Is that too much to ask?
For Votto, it might not be, given his career trajectory. And finally, with Prince Fielder and Albert Pujols, the last two NL starters at first base, departed from both the division and the league, Votto was able this year to assume his rightful place in the starting lineup. Manager Tony La Russa even went so far as to slot him in the cleanup spot -- a place Votto, ordinarily a No. 3, has batted just 22 times in his career but a place that suits his reputation for delivering in the clutch.
Knee issues threatened Votto's availability for this game, but he wound up getting a customary All-Star starter's workload with three at-bats at Kauffman Stadium. He struck out once and grounded out twice before giving way to the Cardinals' David Freese in the middle of the fifth.
Votto didn't make the big impact in the NL's big 8-0 win that he had hoped for, but he did take simple satisfaction in starting versus subbing.

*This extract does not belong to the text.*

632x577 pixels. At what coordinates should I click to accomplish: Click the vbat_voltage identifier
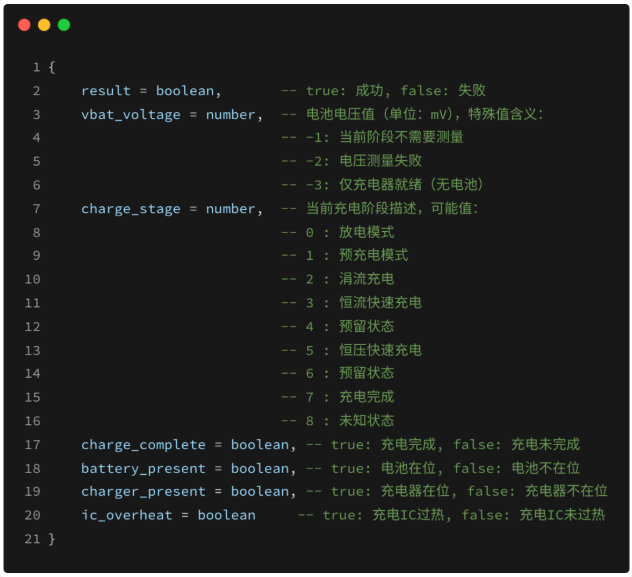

"Big difference," he said. "It makes a difference, because [when you're a sub] you never know when you're going to get called in the middle of the game, and you've got to get warmed up and you're nervous. Starting, you can work on a standard routine. And I think there's a pride to it, too, to get your name called and hear the applause. Everybody knows who the starters are."
And everybody knows who Votto is, even if he takes little pleasure in the attention.
If anything, Votto, who famously signed a 10-year, $225 million extension earlier this year, relishes playing in a small market where his routine is rarely interrupted by the frequent media requests. And even here at the All-Star Game, it's noticeable how few reporters crowd around Votto, even though he posts the kind of numbers (his 1.087 OPS at the break is the best in baseball) that can leave fans and scribes breathless.
But his talent rightly thrust him into the starting lineup spotlight.
"Joey is more of a low-key guy," said Jay Bruce, who joined Votto on the All-Star squad for the second straight year. "But he understands that, being as good as he is, you're going to have events like this, and he does very well with it."
As he dressed for Tuesday's game, Votto was asked if the inner kid comes out at times like these, surrounded by the game's top talent, which included Bruce, who went 0-for-2, and reliever Aroldis Chapman, who pitched one-third of an inning, logging a walk to Mike Trout and a strikeout of Mark Trumbo.
Votto smiled at the query.
"I enjoy this as an adult," he said. "The kid doesn't come out in me. But it is fun being in a relaxed atmosphere with a bunch of great players that you watch, compete against and admire."
The admiration runs both ways. David Wright, who, like Votto, has put up MVP-type numbers thus far this season, dressed at the locker next to Votto's and marveled at the approach his NL teammate takes to each at-bat.
"It would be difficult to find a guy who has more of a plan and more of a sense of his swing and his approach than him," Wright said. "I think he's one of the best, if not the best, hitter in baseball. You see a guy that understands what he's capable of doing and the approach that he takes, and it's amazing to watch. There are just no holes. If you're lucky enough to get him out once, you're not going to get him out the next time, and that's very, very rare."
These All-Star appearances have become anything but rare for Votto, but that doesn't mean he doesn't savor them. At the end of each season, he pulls up his Baseball Reference page to scope out his stats. And when he does so this year, he'll see a third straight "AS" in the last column, denoting his All-Star selection.
"If you go a season without that," he said, "it's like, 'What the heck happened there?' It's something I look forward to each year. If I get the full four days off, it's kind of bittersweet."